There was a moment of silence, then:

"You killed most of my family, you know. Shot boys I'd squired with."

"You probably killed the King." Tane said.

"Robert deserved it."

"So did the Targaryens, and Stannis, and Euron. Most kings do."

She'd been ready to do it, then. Her and Morgan had been moments away; they would have shot Balon, ordered Alleras to do the sacrifice at gunpoint, struck anyone who tried to interfere down with witchcraft. Her and Morgan could have held the gangplank well enough. She almost wished she had. It would have so satisfying, to do to Stannis what he had ordered done to so many others; ruthlessly cut down and sacrificed for the good of humanity.

Lancel had likely saved her life, when he had shamed Stannis into being a willing sacrifice.

Out in the darkness, screams and shouts and struggling shapes as an oathbreaker tried to fight and was cut down by Silvercloaks. Tane reached for her sword to head out and help them, but someone shouted "All clear! We got him!"

"On that, I shall agree." Lancel said.

Lancel gulped, did not speak for a moment.

"What about those who witnessed us convince the king to die? Would we not be held as Kingslayers?" Lancel asked.

"There are few enough witnesses." Tane said, "And Stannis was well known as a fanatic. He commanded Alleras to perform the deed. There are far more witnesses to the army of the dead rising, and them being thrown back at the same moment the king died. All us kingslayers will be safe enough, I think."

Shireen had seemed horrified by what happened, even if Tane had done it in her name. If she ascended the throne, she might seek vengeance-

Tane would let it happen, if it came to that. If she would not face justice for the slaughter she had done in Stannis and Renly's names, then she would let herself face justice for killing Stannis and saving the world.

"Anyhow, there is no crowned king and every man will rush to crown his preferred heir. I don't want Tommen caught up in that. From what I've heard, he's brave. He killed men on the riverroad in defence of Lady Genna and he surrendered to Davos to spare the lives of his bodyguard. Give him training and he'd be a good watchman."

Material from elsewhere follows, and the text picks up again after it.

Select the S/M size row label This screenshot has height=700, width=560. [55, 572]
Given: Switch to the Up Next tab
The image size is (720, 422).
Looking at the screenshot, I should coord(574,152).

"You want him off the line of succession."

"He already is." Tane said. "Genna Lannister confessed to his bastardy. The revolt in the Westerlands was put down before it even truly started. The Lannisters are a spent force. I don't want to have to kill him."

"He's not a fighter, unless something changed from last I saw him." Lancel said.

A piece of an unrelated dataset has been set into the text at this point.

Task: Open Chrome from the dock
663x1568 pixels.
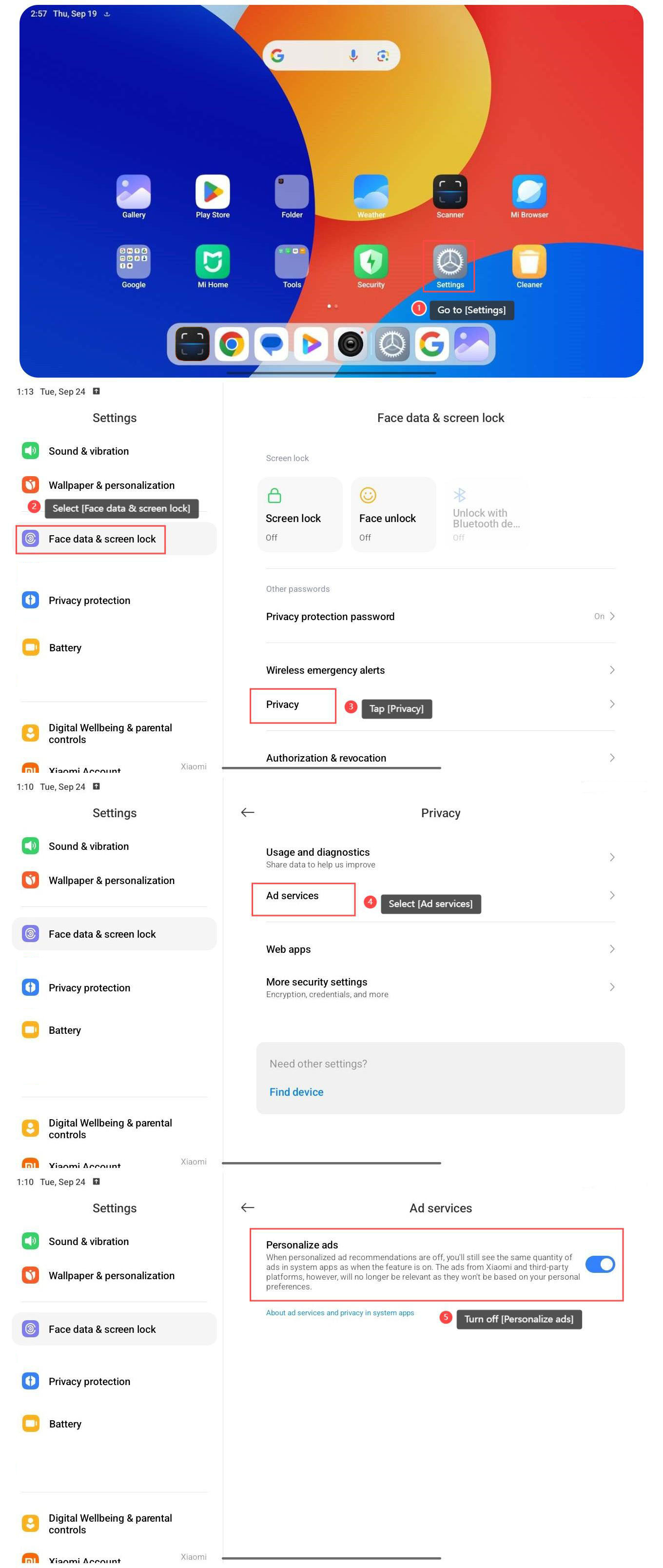Action: (x=232, y=344)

"You need scribes and clerks, septons and maesters too." Tane said. "I want him away from politics before someone gets him killed, and a thousand score smallfolk with him. Please. I've already got enough blood on my hands. Stopping Renly killing Shireen is already going to be hard enough without the Lannister loyalists trying anything."

Lancel bit his tongue.

"I'll take him. Bring him in on off the ships."

"Ah. Good."

Someone, out in the dark, spat and swore at his killers. "Murderers! Oathbreakers! The Drowned God will have his vengeance!"

"Oldtown quarter." A Silvercloak said. "You didn't want to end up like this, should have made like Theon or those men in the dungeon and honoured your oaths."

"Traitors! Not true ironb-"

The wet thack of swords impacting flesh, moments later, screaming in pain suddenly cut off, then the thud of another body thrown atop the mass pyres. "That's the last of them, I think."

"Aye."

"Light the pyres, then."

The only Ironborn left alive were the thralls who had only served as oarsmen under compulsion, and an honourable handful who'd been found locked up with the rest of the Watch prisoners after refusing to renege on their vows or objecting to Euron's plan to end the world. Most of Euron's prisoners hadn't survived the battle, or been fed to Euron's dragon beforehand.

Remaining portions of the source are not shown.